You will also get surprising results from much smaller numbers:

import math, strformat

for i in 1..9:
  let j = float(i) + 0.015
  echo fmt"{j:4g} {j:.16f} {round(j, 2):.2f} {j:.2f}"

produces:

1.015 1.0149999999999999 1.01 1.01
2.015 2.0150000000000001 2.02 2.02
3.015 3.0150000000000001 3.02 3.02
4.015 4.0149999999999997 4.01 4.01
5.015 5.0149999999999997 5.01 5.01
6.015 6.0149999999999997 6.02 6.01
7.015 7.0149999999999997 7.02 7.01
8.015 8.0150000000000006 8.02 8.02
9.015 9.0150000000000006 9.02 9.02

Most people expect that all numbers x in the first column would be rounded to x.02. But thats not the case and this is not due to an error in the rounding procedure, but a consequence of the binary floating-point implementation (IEEE-754) used by most current computers and programming languages.

As an excercise you might try to explain the difference in the last two columns, or eg. why 7.015 is rounded to 7.02 although the binary representation of 7.015 is just as slightly smaller as in the case of 4.015 which is rounded to 4.01.

This also shows you one reason why the PR from @krux02 isn't really a good idea. It only adds some more surprises. There is really no need to deprecate proc round*[T: float32|float64](x: T, places: int = 0): T. It works as expected and mostly like similar procedures in e.g. Python (uses round to even) and Ruby.

@krux02
Copy link
Contributor

krux02 commented Sep 27, 2018

@skilchen I only deprecate the version with two arguments, because that is the one that can't be implemented precisely. The reason for that is rounding is normally done only for printing values. And for printing the rounding to decimal digits can be done precisely. If people still really really want rounding for non printing, well it's not that hard to implement.

@skilchen
Copy link
Contributor

No @krux02 the round to decimal digits can't be done precisely for printing as shown in my little example above.
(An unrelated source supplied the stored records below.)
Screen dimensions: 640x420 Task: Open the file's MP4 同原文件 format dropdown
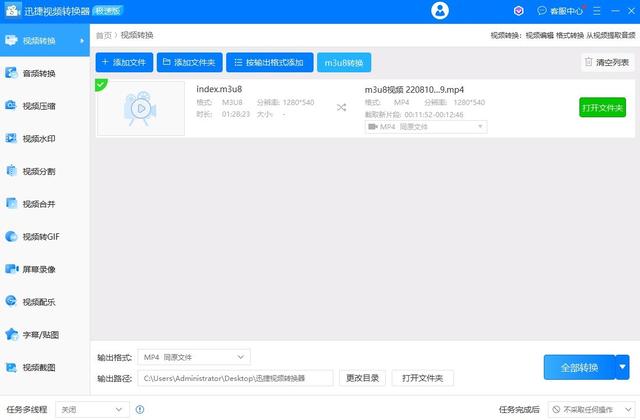click(426, 127)
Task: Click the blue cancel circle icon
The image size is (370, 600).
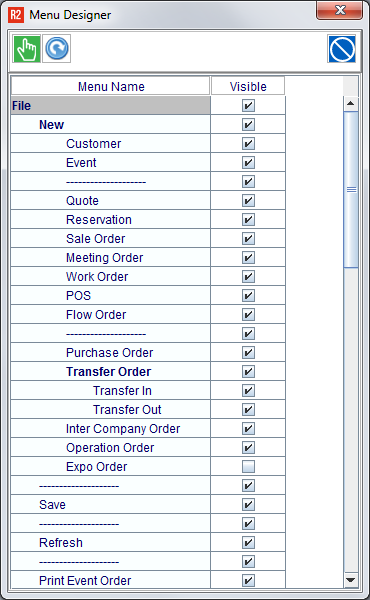Action: 342,49
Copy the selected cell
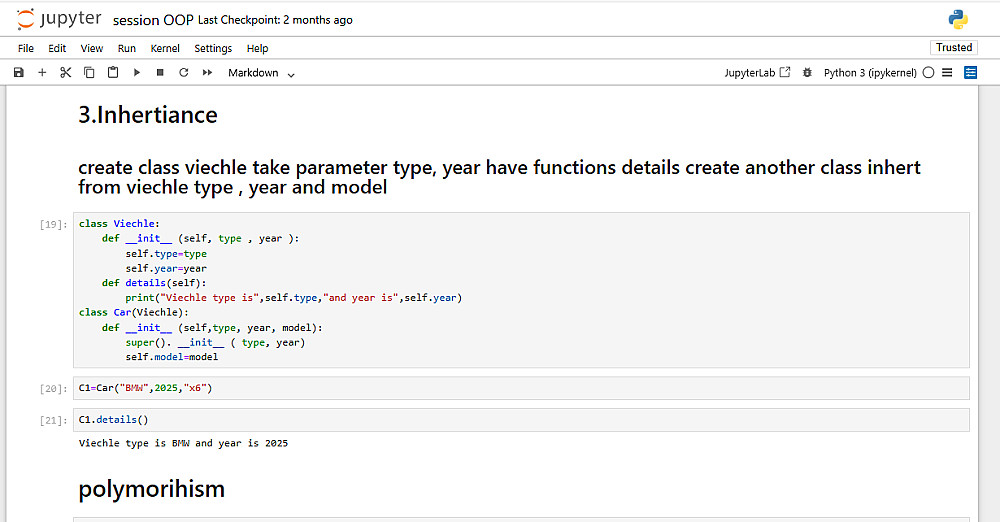 (89, 73)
Only very few people expect that echo formatFloat(7.015, ffDecimal, 2) produces 7.01.

@mkanenobu
Copy link
Author

Thanks @skilchen and @krux02 . I'll use formatFloat function when I want to print rounded floating number. I think this is not round function's problem, so I close this issue.

@krux02
Copy link
Contributor

krux02 commented Sep 28, 2018

@skilchen well the important part is that formatFloat(x, ffDecimal, 2) produces a correctly rounded number with exactly two digits after the decimal point. In contrast to $(round(x,2)) which only works in some cases.

@skilchen
Copy link
Contributor

skilchen commented Sep 28, 2018

@krux02 this is more a problem of Nim's default stringification of floats than of the 2-argument rounding procedure. And i repeat for the last time that most people are surprised when you tell them that 7.015 "correctly rounded" to 2 decimal digits gives 7.01 and not 7.02 as they learned in school. This is just an artifact of IEEE-754 and has nothing to do with correctness in general.
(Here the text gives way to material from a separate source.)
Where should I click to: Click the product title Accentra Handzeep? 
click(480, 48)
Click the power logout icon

I just found out, that Python indeed does a roundtrip float -> dtoa -> float in its rounding function.
Here is a toy with a rounding procedure that does this same roundtrip, although using C's [fe]cvt for the rounding and @LemonBoy's new dtoa for the stringification instead of D. Gay's dtoa:

import strutils, math
    
when defined(js):
  proc parseFloat(str: string): float =
    let cstr = cstring(str)
    {.emit: "`result` = parseFloat(`cstr`);".}
    
  proc parseInt(str: string): int =
    let cstr = cstring(str)
    {.emit: "`result` = parseInt(`cstr`);".}

  proc round(f:float, ndigits: int): float =
    case classify(f)
    of fcZero, fcNegZero, fcInf, fcNegInf, fcNan:
      return f
    else:
      discard

    {.emit: "`result` = parseFloat(`f`.toFixed(`ndigits`));".}
    if result == 0.0:
      {.emit: "`result` = parseFloat(`f`.toPrecision(`ndigits`));".}
  
  proc dtoa(f: float): string =
    case classify(f)
    of fcZero: return "0.0"
    of fcNegZero: return "-0.0"
    of fcInf: return "inf"
    of fcNegInf: return "-inf"
    of fcNan: return "nan"
    else:
      discard
  
    var r: cstring
    {.emit: """
      `r` = `f`.toString();
    """
    .}
    result = $r
    
else:
  import dtoa
  
  proc fcvt(f: float, ndigits: int, decpt: ptr cint, sig: ptr cint): cstring 
    {.importc: "fcvt", header: "<stdlib.h>".}

  proc ecvt(f: float, ndigits: int, decpt: ptr cint, sig: ptr cint): cstring 
    {.importc: "ecvt", header: "<stdlib.h>".}

  proc round(f: float, ndigits: int): float =
    case classify(f)
    of fcZero, fcNegZero, fcInf, fcNegInf, fcNan:
      return f
    else:
      var decpt: cint
      var sig: cint
      var s: string
      s = $fcvt(f, ndigits, addr decpt, addr sig)
      if s == "":
        s = $ecvt(f, ndigits, addr decpt, addr sig)
      if decpt <= 0:
        for i in decpt .. 0:
          s.insert("0", 0)
        s.insert(".", 1)
      else:
        s.insert(".", decpt)
      if sig != 0:
        s.insert("-", 0)
      result = parseFloat(s)
  
when defined(test):  
  import times
  proc `$`(dt: DateTime): string =
    dt.format("uuuu-MM-dd HH:mm:ss'.'fff")
  proc `$`(dur: Duration): string =
    $dur.seconds & "." & intToStr(dur.milliseconds, 3)
  proc test() =
    var t0 = now()
    var t1 = t0
    for i in 1..1_000_000_000:
      if i mod 1_000_000 == 0:
        let t2 = now()
        echo t1, " ", align($i, 10), " ", t2 - t1, " ", t2 - t0
        t1 = t2
      let j = float(i) + 0.015
      let s1 = dtoa(round(j, 2))
      let s2 = formatFloat(j, ffDecimal, 2)
      
      doAssert s1 == s2, $s1 & " != " & $s2
  
when isMainModule:
  when defined(js):
    proc paramStr(n: int): string =
      var arg: cstring
      {.emit: "`arg` = process.argv[`n` + 1];".}
      return $arg
  else:
    import os
  let number = parseFloat(paramStr(1))
  let ndigits = parseInt(paramStr(2))
  echo "number: ", number, " ndigits: ", ndigits
  
  let rounded = round(number, ndigits)
  echo rounded, " ", dtoa(rounded), " ", formatFloat(rounded, ffDecimal, min(32, ndigits))  
  
  when defined(test):
    import times, strformat
    test()

One interesting anecdotal fact is that the test procedure runs faster on the js backend than on the c backend... For one part this is due to my inability to write fast Nim code but on the other hand it underlines the fact that NodeJs is really good at dealing with floating point numbers.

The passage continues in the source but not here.